Most of the articles about Flappy Bird are frustrating. Everybody assumes that the developer somehow "hacked" the system, refusing to believe a phenomenon where sometimes just everything aligns and makes you successful.
What I find even pathetic is that people trying to explain how Flappy Bird hacked it's way by the means available to everybody - like botnets posting reviews.
I think in the reality it's just this: Sometimes people or products happen to be at the right time at the right place.
Think about celebrities. Are the most popular actors that much outstanding from many others? Or musicians? Or artists? Most of them just happen to be caught to the perfect storm and they shine. Think about an actor who was in few movies before, but this time he is the Top Gun - and now we have Tom Cruise. What He did in Top Gun that he didn't in Risky Business?

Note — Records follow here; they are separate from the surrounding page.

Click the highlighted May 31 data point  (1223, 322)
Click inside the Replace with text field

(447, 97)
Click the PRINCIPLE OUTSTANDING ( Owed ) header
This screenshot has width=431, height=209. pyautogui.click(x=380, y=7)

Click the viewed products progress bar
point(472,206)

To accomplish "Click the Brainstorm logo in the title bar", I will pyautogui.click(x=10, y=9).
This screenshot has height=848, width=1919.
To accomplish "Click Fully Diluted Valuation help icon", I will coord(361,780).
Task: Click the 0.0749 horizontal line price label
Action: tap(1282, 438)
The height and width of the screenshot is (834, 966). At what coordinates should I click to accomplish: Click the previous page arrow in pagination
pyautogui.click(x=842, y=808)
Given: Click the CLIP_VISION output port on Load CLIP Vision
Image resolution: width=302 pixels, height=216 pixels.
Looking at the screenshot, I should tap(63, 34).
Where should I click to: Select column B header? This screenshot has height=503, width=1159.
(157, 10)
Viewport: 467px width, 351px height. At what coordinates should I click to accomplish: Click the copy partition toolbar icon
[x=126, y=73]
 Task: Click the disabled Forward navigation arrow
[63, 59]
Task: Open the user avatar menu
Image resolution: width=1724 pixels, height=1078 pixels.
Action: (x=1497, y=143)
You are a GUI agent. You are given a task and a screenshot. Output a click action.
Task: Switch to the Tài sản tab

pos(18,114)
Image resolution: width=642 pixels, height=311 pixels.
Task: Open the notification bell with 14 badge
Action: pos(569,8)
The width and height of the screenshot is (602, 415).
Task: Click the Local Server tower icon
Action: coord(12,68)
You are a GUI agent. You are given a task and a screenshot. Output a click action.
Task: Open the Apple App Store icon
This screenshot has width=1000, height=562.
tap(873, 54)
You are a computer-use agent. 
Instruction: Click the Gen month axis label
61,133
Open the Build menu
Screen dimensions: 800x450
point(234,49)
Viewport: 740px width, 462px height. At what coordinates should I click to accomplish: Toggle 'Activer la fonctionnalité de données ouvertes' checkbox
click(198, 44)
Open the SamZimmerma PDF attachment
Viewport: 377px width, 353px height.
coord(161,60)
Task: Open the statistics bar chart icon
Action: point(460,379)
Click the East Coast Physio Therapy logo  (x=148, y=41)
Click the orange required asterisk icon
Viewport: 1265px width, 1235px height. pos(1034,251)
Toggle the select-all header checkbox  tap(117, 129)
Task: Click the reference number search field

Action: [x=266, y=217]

We like to believe that we live in a meritocratic society but most of the time glamour is about luck. I am not even sure that there is anyone or any product that is so outstanding that millions of people celebrate it for it's meritocratic qualities.
That's why sometimes an old song becomes a hit many years later, like the song Beggin' became popular again 40 years after it's first debut. Did Madcon somehow made an outstanding cover for first time in 40 years?
Sometimes it becomes a meme, like Three Wolf Moon becoming one after a review on amazon. Was this review first of it's kind or something really that outstanding? I don't think so.
Flappy Bird was caught by the perfect storm, that's it. The game had the qualities, just like many other games, and some chaotic chain of events placed the game to a position where it can run for the glamour.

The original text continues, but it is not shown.